President Carter described by aides as suffering from "an aggravated hemorrhoid problem" and facing possible surgery, canceled all of his appointments yesterday and spent most of the day in bed in the White House.

White House press secretary Jody Powell said last night that surgery for Carter "is possible but not likely" and that a decision on that would probably be made today. He indicated that if surgery is considered necessary, it would probably occur during the Christmas holidays, which the president had planned to spend at his home in Plains, Ga., and at the presidential retreat at Camp David, Md.

Powell said Carter first began experiencing serious pain from the problem on Tuesday. But Powell quoted White House physician William M. Lukash as saying that "there has been considerable lessening of the discomfort" yesterday for the president, who slept about six hours after getting little sleep on Wednesday night.

Carter was host at a Christmas reception for the White House press corps Wednesday night and stood in a receiving line to greet more than 1,000 guests. He and his wife, Rosalynn, left the reception early, but there was no indication then that he was in pain.

Powell said Lukash would examine the president later last night and again early this morning, after which a decision would be made on whether Carter should go through with plans to leave this afternoon for his home in Plains.

Powell quoted Lukash as saying that "if the improvement continues, the president will probably want to go."

The press secretary said Carter had taken "routine pain medication" for his discomfort, an affliction shared by 30 percent of all adults at somet time.

The president was also examined, Tuesday and yesterday, by Dr. Lee Smith, a specialist from the Bethesda naval hospital, Powell said. In addition, he said, the White House had consulted with Dr. Edwin Lockridge of Atlanta, who treated Carter in 1974 for a similar but less acute attack.

Powell said the president has suffered from a hemorrhoid condition "virtually from the time he was in college." He said Carter has suffered "rather considerable pain the last couple of days" and that the current episode is "certainly the most serious in terms of discomfort" and the president has experienced.

"The man is receiving adequate medical treatment," Powell said. "He's been hurting for three days and he ain't going to die."

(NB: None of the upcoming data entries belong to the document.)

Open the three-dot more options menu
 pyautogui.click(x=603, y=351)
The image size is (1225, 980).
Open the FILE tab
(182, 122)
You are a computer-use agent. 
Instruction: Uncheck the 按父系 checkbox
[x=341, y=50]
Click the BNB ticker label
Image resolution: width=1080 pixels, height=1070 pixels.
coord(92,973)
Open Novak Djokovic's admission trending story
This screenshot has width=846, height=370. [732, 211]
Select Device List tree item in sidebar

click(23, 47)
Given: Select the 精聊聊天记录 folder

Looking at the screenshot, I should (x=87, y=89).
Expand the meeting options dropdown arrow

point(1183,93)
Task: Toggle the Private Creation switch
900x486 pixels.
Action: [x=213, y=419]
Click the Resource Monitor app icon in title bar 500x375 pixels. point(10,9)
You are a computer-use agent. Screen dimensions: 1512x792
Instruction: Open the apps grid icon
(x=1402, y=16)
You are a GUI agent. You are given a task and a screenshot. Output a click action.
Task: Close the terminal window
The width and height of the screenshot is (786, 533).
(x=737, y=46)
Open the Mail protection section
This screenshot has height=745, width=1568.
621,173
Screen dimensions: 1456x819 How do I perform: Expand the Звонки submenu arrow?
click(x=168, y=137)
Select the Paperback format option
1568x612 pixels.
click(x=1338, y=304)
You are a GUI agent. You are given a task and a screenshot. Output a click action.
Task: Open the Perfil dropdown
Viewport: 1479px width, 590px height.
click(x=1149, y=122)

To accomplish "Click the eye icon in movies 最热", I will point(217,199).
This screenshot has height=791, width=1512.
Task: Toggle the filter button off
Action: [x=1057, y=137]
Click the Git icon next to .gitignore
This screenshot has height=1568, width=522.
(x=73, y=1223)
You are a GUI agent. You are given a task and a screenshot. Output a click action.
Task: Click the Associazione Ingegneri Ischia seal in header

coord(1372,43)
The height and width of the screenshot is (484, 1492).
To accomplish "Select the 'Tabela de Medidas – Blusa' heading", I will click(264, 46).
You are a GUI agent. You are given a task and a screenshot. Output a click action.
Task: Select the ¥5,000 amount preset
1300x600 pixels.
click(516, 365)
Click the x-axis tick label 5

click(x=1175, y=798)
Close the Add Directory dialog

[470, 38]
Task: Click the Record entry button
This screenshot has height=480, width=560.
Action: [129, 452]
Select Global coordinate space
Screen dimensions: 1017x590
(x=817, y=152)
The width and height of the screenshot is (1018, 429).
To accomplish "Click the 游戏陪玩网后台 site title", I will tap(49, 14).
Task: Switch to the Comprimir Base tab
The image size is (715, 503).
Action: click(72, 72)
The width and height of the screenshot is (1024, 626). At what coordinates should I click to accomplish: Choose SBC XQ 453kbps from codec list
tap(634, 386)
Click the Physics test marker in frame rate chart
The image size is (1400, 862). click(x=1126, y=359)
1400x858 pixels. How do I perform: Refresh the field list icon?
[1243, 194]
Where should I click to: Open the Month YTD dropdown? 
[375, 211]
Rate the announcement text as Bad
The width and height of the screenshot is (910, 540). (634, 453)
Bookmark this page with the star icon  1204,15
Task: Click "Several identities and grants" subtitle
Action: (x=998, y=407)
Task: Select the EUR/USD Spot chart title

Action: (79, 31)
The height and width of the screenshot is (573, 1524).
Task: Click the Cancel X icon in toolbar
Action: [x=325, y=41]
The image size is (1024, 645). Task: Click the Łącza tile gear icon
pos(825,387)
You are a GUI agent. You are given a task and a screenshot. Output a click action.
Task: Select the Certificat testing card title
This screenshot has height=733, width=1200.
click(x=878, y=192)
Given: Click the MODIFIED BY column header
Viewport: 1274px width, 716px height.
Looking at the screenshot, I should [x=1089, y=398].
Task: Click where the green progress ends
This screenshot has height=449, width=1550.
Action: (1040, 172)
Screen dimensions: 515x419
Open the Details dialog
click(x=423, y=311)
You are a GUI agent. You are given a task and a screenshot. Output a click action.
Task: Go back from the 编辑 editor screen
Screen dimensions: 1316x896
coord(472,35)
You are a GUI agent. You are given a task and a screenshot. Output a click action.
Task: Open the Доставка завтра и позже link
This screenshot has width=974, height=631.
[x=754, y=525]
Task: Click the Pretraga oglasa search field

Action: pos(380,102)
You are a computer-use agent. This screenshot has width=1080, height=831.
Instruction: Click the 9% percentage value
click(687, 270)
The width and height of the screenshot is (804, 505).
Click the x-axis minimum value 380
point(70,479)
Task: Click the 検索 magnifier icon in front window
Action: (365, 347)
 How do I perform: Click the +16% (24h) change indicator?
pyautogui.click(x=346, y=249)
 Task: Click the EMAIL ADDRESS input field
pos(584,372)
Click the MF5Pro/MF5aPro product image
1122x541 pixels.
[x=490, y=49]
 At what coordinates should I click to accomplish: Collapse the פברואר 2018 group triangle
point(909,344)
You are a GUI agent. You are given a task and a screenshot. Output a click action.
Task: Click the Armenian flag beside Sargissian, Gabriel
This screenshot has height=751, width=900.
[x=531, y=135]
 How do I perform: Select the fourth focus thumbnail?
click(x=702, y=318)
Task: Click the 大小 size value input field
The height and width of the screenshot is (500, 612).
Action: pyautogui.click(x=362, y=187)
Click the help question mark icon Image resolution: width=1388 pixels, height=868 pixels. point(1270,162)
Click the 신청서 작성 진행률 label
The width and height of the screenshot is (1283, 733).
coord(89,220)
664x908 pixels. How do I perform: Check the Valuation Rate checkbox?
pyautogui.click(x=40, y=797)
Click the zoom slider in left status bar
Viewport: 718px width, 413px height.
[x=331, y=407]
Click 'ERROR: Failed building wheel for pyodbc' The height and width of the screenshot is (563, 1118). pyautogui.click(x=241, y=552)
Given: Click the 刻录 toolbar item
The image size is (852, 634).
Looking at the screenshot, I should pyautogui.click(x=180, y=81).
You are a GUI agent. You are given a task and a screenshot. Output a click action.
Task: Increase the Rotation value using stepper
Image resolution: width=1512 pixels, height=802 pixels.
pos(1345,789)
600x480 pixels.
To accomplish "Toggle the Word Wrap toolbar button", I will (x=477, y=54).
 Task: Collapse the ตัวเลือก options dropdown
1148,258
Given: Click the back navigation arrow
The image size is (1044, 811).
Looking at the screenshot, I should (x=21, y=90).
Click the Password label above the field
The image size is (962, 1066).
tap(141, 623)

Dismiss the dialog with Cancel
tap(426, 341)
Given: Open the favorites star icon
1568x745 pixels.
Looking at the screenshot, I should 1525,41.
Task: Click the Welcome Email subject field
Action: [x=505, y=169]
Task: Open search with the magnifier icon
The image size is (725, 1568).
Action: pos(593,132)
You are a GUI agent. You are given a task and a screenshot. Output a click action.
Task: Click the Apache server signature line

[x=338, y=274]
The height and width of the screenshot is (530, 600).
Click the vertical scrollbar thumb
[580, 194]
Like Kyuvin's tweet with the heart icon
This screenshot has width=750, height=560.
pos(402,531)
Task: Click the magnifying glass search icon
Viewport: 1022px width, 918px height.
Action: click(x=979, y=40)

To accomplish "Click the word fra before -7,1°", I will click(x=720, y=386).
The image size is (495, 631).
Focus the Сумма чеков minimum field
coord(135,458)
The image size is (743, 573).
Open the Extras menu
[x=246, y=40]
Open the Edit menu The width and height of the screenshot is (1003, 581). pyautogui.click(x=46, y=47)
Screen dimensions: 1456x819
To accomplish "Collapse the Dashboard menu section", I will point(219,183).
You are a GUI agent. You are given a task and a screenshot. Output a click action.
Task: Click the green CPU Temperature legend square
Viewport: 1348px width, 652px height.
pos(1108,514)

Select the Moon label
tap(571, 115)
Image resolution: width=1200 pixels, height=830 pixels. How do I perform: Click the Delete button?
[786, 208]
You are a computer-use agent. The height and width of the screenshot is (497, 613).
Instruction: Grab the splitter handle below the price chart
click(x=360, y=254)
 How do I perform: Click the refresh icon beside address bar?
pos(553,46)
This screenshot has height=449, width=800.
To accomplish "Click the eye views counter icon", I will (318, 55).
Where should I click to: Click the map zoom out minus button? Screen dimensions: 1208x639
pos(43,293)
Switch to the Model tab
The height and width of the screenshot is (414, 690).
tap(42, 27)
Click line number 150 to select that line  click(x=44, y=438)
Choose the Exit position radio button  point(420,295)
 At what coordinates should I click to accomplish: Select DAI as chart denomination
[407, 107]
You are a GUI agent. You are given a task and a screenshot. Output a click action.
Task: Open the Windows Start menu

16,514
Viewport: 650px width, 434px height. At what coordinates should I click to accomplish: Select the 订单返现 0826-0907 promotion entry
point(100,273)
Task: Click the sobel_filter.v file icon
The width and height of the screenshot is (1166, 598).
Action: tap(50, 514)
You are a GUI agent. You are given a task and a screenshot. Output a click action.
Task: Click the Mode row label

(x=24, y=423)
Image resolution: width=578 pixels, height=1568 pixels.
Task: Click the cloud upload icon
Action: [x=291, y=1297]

Although at times he has shown signs of the physical strain of his job, Carter has generally appeared to be in good health. Yesterday was the first time he was known to have canceled appointments for reasons of health. Those appointments - with his economic advisers and two meeting on the fiscal 1980 budget - were handled by Vice President Mondale.

Lukash said recently that Carter had undergone a simple surgical procedure - "banding," or using rubber bands to cut off the circulation to the offending protrusions and make them atrophy - before he was elected president.

Usually a successful operation or some milder version such as the above ends the problem. But in a few cases there can be a recurrence.

Anatomically, hemorrhoids, or piles, are simple swellings of the veins of the rectal and anal area.

Piles are often the subject of jest or embarrassment, but the condition can be far from trivial. Left untreated it may lead to serious bleeding and even anemia. Or piles may become inflamed and infected and lead to more serious bleeding and even anemia. Or piles may become inflamed and infected and lead to more serious ulcerations or fissures.

Often, simple medical treatment can arrest the problem before it becomes advanced. This may consist of lubrication and medicated suppositories or, sometimes, injections.

If medical treatment doesn't work, the next step usually is some kind of surgery. Sometimes cryosurgery, an ice-cold probe, is used instead of the knife. A patient may have to stay in the hospital three or four days or more after surgery, and is often unable to return to work for 10 days or more.

The operation itself is a simple one that usually takes no longer than 20 or 30 minutes. But the pain afterward may be severe. And it may be several days before the patient recovers normal bowel function.